(Items from a dataset)
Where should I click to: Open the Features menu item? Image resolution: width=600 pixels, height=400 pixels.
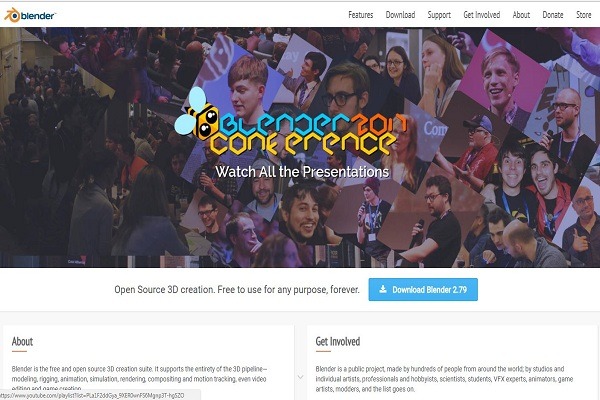click(x=360, y=15)
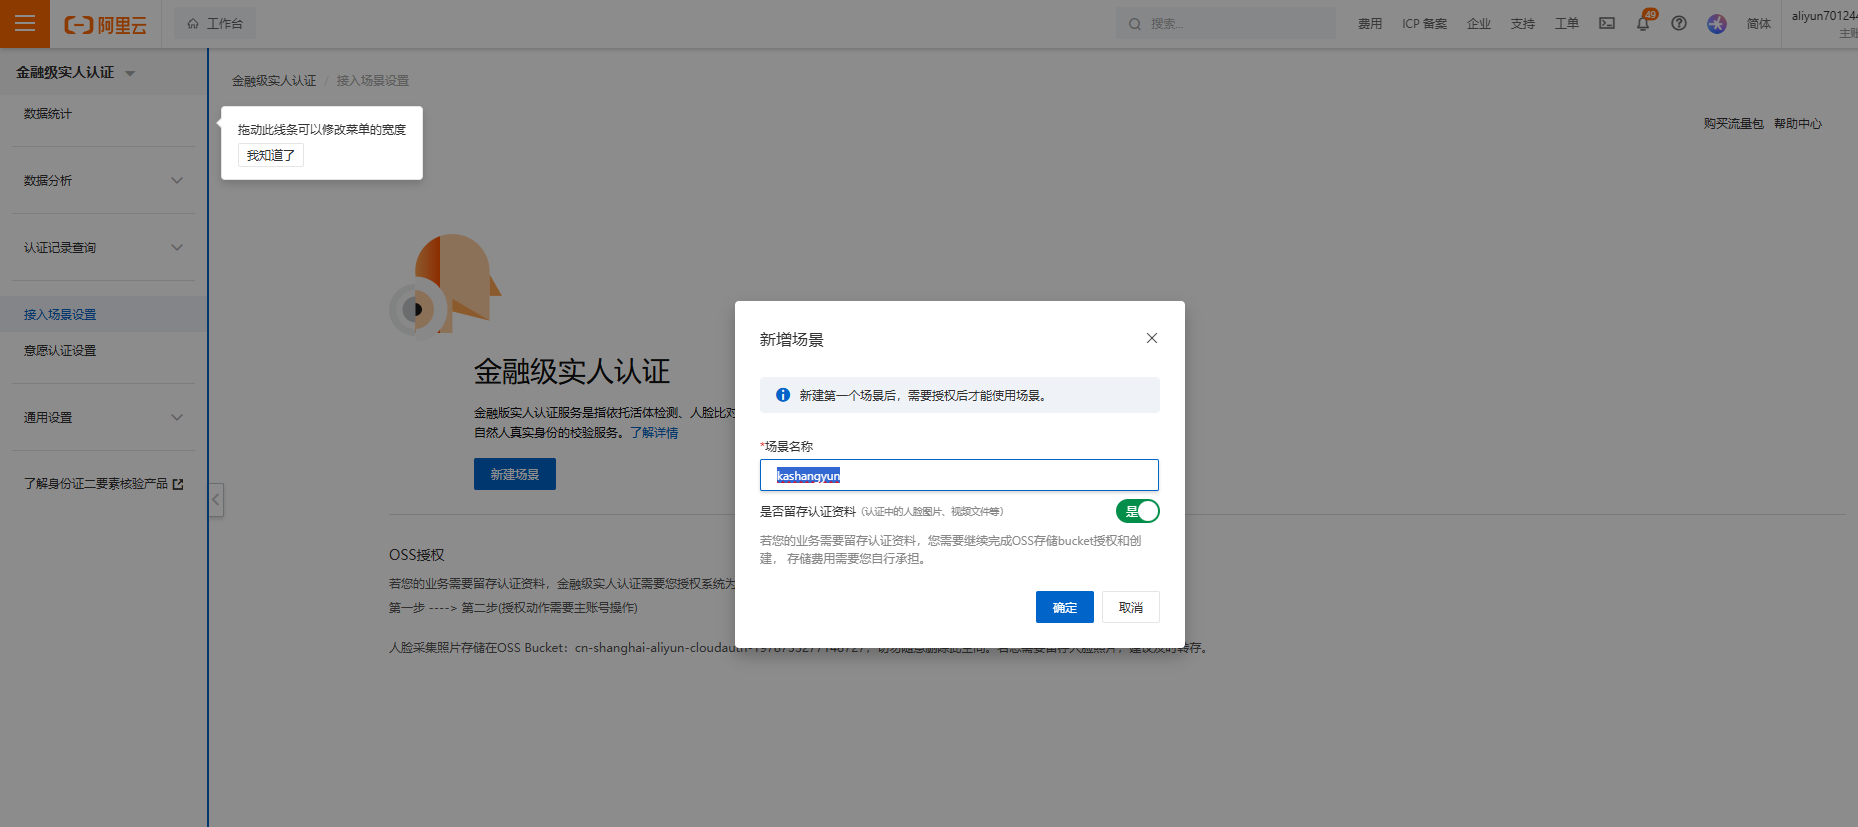This screenshot has width=1858, height=827.
Task: Open the 金融级实人认证 product dropdown
Action: coord(76,73)
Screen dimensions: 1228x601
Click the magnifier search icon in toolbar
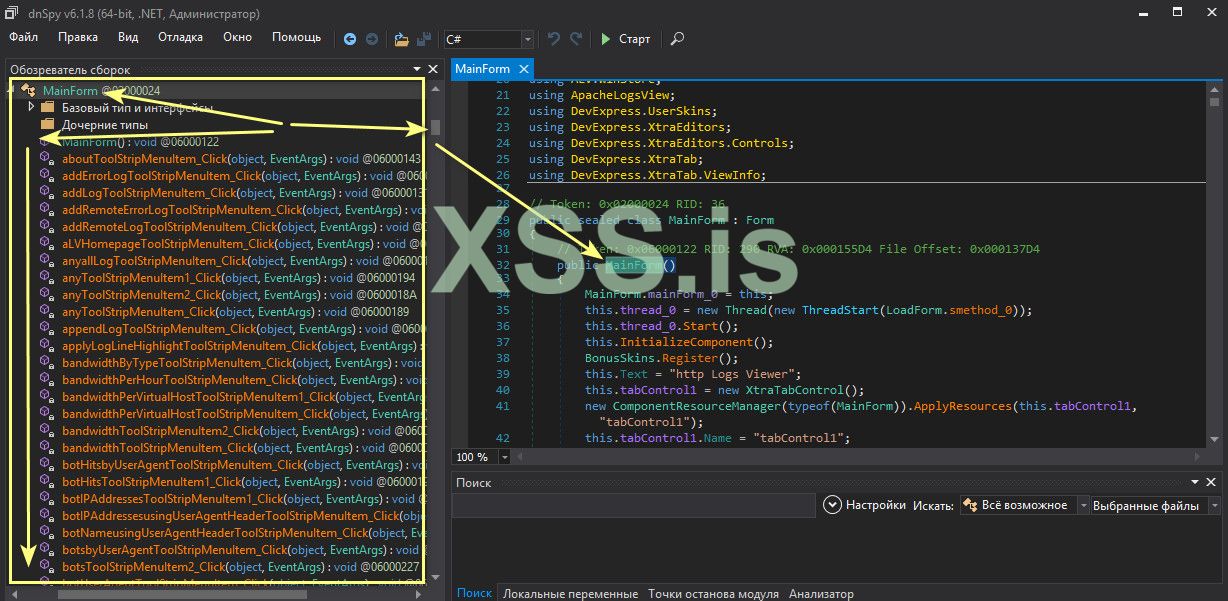(677, 39)
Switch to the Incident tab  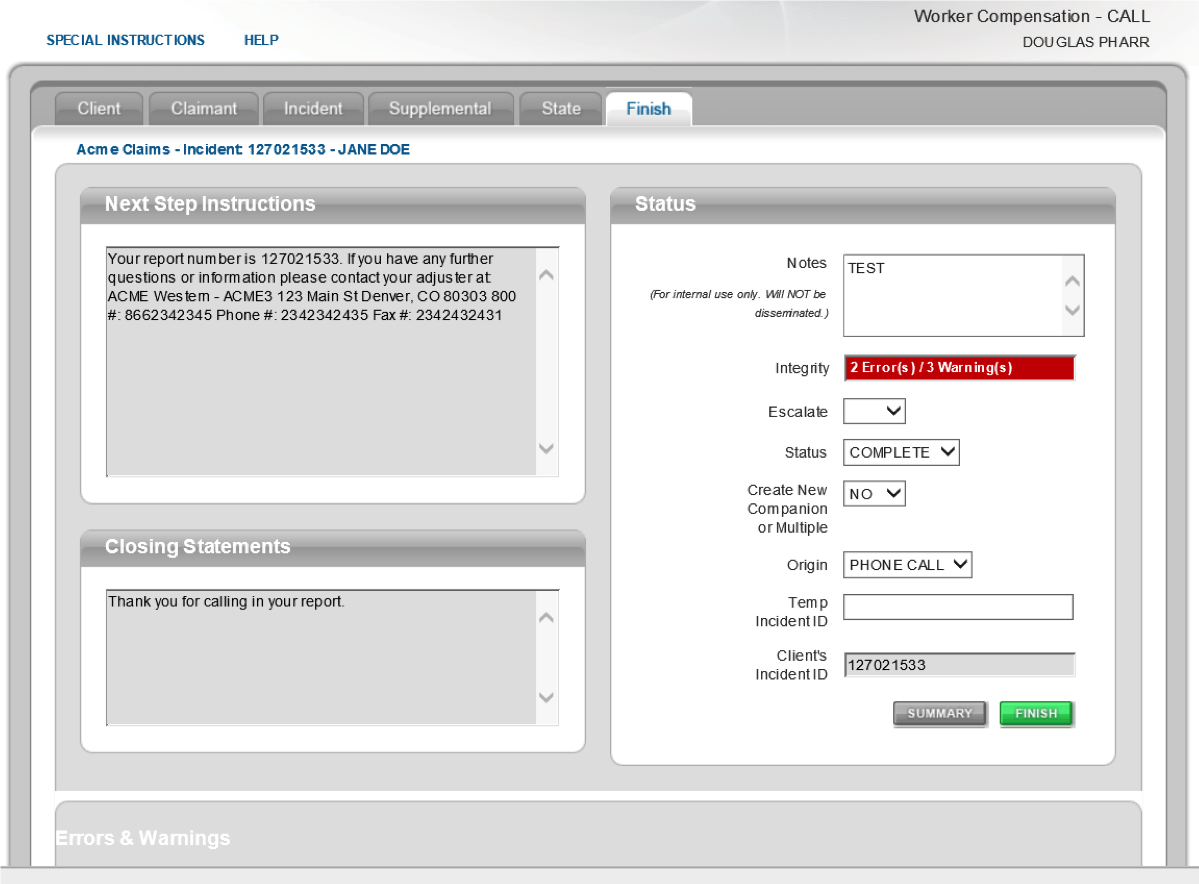point(313,109)

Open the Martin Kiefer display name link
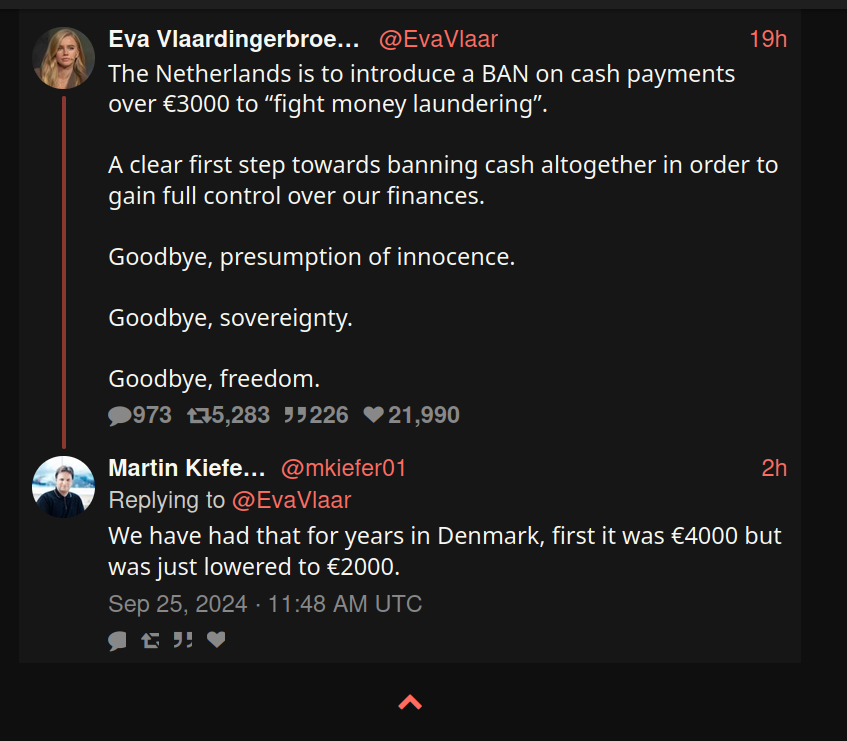pos(187,468)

- _Exercise brief_: The exact lines from the beginning of the data through the one that contains "Screen dimensions: 1228x601" must be given again, both ends included, and pictures must be left out.

- _Written answer_:
Where should I click to: Open the Features menu item? Image resolution: width=600 pixels, height=400 pixels.
click(x=360, y=15)
This screenshot has width=1858, height=827.
Task: Open the 金融级实人认证 product dropdown
Action: coord(76,73)
Screen dimensions: 1228x601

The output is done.